Ceticismo e Dogmatismo !






       O ceticismo nega a possibilidade do conhecimento verdadeiro, o dogmatismo afirma a possibilidade do conhecimento verdadeiro plenamente.
Podemos questionar três coisas na vida, a partir das perguntas:
         1 – Qual é a natureza das coisas ?
         Utilizando o relativismo de Heráclito e Protágoras, afirma-se que só conhecemos o que sentimos, e os fenômenos como nos aparecem.
         2 – Que atitude devemos assumir quanto a elas ?
         Devemos reconhecer e seguir os fenômenos, mas suspender o juízo quanto ao que está oculto, a coisa em si. O critério para uma conduta prática, sem, no entanto, possuir o critério da verdade objetiva.
         3 – Que resultará dessa atitude ?
         A renúncia ao juízo, eliminando as perturbações que a opinião traz às inevitáveis impressões dos fenômenos, alcançando a desejada imperturbabilidade.

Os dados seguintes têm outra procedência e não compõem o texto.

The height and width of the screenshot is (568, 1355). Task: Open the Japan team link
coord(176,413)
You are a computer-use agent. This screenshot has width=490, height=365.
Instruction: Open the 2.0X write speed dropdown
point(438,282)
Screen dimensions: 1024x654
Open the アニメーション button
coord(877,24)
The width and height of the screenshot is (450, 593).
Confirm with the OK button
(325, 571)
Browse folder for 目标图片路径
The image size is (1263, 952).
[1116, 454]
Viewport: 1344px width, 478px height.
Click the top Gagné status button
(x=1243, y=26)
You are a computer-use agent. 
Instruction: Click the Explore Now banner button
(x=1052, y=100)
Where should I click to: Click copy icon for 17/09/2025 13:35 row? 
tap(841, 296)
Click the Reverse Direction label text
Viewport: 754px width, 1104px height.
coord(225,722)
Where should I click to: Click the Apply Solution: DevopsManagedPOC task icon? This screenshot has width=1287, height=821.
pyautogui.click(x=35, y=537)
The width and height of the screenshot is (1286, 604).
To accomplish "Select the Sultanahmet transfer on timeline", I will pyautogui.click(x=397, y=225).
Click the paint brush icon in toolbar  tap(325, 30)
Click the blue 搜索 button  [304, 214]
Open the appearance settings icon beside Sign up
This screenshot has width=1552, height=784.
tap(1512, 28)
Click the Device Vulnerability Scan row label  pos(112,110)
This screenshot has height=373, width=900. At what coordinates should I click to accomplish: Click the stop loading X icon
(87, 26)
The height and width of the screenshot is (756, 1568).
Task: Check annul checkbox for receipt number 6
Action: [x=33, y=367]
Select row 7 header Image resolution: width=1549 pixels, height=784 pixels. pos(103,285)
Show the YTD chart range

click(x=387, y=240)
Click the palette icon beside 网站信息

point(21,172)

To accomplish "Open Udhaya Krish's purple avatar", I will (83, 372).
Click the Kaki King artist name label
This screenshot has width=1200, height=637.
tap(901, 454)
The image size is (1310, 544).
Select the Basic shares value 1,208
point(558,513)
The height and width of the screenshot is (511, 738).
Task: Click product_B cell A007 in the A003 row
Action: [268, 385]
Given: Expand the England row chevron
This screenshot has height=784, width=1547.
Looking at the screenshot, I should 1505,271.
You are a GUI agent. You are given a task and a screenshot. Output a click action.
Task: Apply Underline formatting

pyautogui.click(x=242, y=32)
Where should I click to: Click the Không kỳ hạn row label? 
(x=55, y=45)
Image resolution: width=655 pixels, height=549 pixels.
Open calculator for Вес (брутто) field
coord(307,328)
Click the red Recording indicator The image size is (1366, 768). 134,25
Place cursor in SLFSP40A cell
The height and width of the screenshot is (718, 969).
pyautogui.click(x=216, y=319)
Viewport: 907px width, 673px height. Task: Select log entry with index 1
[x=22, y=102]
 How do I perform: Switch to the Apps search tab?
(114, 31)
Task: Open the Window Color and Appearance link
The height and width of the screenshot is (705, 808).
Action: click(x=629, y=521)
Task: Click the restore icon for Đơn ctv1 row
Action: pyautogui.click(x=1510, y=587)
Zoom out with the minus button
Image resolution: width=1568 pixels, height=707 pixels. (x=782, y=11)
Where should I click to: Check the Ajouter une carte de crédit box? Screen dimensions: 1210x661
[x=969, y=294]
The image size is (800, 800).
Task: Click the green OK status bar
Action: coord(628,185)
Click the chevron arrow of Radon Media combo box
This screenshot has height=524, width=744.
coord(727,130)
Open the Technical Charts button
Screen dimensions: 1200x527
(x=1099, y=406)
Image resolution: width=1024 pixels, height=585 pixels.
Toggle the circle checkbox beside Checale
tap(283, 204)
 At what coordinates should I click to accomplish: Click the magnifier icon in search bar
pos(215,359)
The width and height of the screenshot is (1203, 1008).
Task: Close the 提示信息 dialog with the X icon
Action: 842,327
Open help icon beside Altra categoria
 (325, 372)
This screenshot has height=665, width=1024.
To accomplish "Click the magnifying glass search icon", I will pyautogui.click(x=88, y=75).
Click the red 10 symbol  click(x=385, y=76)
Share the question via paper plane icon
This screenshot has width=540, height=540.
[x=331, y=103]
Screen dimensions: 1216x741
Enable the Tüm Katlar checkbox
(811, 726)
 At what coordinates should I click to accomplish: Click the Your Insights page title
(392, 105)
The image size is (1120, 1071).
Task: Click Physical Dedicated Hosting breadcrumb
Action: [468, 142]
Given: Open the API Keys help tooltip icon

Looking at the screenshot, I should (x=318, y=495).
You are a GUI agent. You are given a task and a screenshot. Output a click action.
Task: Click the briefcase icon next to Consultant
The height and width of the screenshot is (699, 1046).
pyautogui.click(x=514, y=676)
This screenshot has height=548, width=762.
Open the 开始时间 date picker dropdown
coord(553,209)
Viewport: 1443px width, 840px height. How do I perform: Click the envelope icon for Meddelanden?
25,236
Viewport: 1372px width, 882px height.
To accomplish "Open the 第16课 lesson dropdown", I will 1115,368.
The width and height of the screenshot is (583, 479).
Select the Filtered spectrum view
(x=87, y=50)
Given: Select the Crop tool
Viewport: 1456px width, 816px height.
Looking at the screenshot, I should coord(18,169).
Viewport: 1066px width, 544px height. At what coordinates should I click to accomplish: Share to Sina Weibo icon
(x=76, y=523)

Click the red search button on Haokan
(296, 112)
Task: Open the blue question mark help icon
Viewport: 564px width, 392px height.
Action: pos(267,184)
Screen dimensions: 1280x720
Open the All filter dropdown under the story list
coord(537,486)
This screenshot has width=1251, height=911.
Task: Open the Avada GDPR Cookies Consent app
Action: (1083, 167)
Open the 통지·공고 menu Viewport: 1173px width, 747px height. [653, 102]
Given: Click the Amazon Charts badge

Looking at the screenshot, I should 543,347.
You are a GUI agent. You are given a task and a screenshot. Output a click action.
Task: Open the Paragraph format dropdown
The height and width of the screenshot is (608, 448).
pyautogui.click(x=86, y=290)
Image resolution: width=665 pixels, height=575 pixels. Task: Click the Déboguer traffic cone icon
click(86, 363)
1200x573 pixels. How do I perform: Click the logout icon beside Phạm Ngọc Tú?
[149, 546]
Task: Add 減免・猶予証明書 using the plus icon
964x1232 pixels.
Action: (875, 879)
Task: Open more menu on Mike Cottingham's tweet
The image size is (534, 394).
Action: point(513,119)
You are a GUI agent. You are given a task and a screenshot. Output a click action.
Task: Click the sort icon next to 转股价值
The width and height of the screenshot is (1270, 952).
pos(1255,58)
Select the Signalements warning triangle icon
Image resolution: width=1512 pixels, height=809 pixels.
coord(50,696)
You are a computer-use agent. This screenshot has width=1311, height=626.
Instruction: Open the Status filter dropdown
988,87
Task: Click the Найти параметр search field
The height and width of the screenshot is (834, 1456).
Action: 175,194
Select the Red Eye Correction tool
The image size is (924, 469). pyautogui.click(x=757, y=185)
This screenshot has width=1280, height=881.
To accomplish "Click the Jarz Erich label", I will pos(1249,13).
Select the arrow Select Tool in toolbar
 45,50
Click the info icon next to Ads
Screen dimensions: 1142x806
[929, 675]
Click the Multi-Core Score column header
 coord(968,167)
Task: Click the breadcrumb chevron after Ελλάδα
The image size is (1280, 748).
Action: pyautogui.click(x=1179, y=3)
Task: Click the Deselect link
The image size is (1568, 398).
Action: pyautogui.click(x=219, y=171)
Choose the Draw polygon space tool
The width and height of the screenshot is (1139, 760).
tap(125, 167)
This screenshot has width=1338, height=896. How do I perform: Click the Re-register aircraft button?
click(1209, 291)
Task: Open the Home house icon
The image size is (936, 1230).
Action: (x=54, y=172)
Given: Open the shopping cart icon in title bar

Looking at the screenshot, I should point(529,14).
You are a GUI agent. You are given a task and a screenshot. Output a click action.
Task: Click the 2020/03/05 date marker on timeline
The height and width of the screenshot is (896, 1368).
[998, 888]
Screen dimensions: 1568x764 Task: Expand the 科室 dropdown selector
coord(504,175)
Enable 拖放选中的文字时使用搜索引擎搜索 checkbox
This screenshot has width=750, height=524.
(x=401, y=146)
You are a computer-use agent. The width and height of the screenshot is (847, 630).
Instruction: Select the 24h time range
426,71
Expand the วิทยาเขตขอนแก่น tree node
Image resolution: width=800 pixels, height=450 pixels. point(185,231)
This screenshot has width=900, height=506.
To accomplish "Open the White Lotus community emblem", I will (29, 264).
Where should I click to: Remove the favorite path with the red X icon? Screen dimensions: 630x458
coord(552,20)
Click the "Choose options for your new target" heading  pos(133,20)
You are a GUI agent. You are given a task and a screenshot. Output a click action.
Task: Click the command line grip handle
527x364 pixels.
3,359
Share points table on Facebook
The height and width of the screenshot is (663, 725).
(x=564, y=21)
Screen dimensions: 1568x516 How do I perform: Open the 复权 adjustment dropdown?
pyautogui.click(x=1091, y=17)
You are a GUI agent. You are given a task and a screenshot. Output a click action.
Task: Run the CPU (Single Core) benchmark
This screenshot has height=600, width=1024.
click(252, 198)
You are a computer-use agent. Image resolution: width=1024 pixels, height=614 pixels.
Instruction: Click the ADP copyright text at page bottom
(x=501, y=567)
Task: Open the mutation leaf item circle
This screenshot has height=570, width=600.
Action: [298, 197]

         No dogmatismo há a pretensão de alcançar uma verdade absoluta e definitiva, uma evidência onde tudo permanece compreendido, no ceticismo não há uma pretensão a ser alcançada.
         Ao sábio resta apenas à probabilidade, não há como afirmar ou refutar absolutamente a coisa em si, fica suspenso toda forma de juízo.
Assim pergunta-se: Onde está a verdade?
“Na história da filosofia, o ceticismo aparece como antípoda ao dogmatismo. Enquanto o dogmatismo enche o pensador e o pesquisador de exagerada confiança em face da capacidade da razão humana, o ceticismo mantém desperto o sentimento do problema. Crava o aguilhão da dúvida no peito do filósofo, fazendo que este não se aquiete diante das soluções já dadas a um problema, mas continue lutando por soluções novas e mais profundas.”
(HESSEN, Johannes. 2003. p. 36)
         Bibliografia:
         HESSEN, Johannes ; Teoria do Conhecimento ; tradução João Vergílio Gallerani Cuter ; revisão técnica Sérgio Servulo da Cunha. – 2ª ed. – São Paulo: Martins Fontes, 2003.